Direct Speech: Hary said, “I always buy Newborn Baby Essentials from online baby store as it is fast and easy.”
InDirect Speech: Hary said that he always buy newborn baby essentials from online baby store as that is fast and easy.

Changing Tenses in Narration:

1. If the reporting verb is in Present tense or future tense, the tense of the verb is not changed.
Direct Speech: The girl says, “Barbie doll is my favorite toy.”
InDirect Speech: The girl says that Barbie doll is her favorite toy.
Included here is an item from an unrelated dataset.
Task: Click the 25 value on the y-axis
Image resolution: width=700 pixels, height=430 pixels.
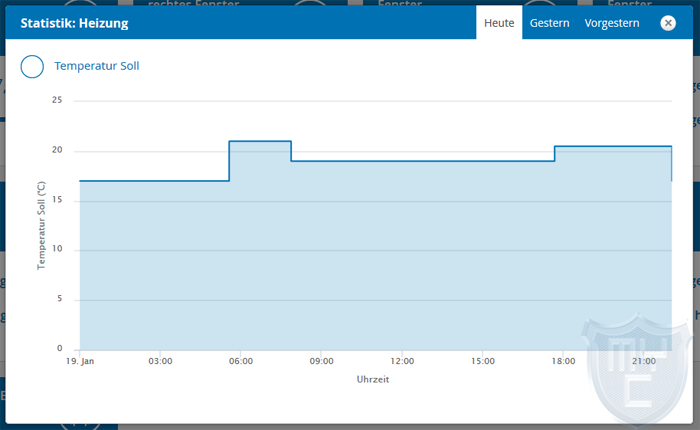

2. If the reporting verb is in simple present tense, the tense of the verb is changed into simple past tense in the indirect speech.
Direct Speech: Rima said, “I buy Johnson & Johnson products for my baby.”
InDirect Speech: Rima said that she bought Johnson & Johnson products for her baby.
3. If the reporting verb is in present continuous tense the tense of the verb is changed into past continuous tense in the indirect speech.
Direct Speech: Hary said, “Geeta is dancing a folk dance.”
InDirect Speech: Hary said that Geeta was dancing a folk dance.
4. If the reporting verb is in present perfect tense, the tense of the verb is changed into past perfect tense in the indirect speech.
Direct Speech: Maria said, “I have a car.”
InDirect Speech: Maria said that she had a car.
5. If the reporting verb is in simple past, the tense of the verb is changed into past perfect tense in the indirect speech.
Direct Speech: The lady said, “Many people bought baby products from online stores.”
InDirect Speech: The lady said that many people had bought baby products from online stores.
These are some of the most important rules of narration.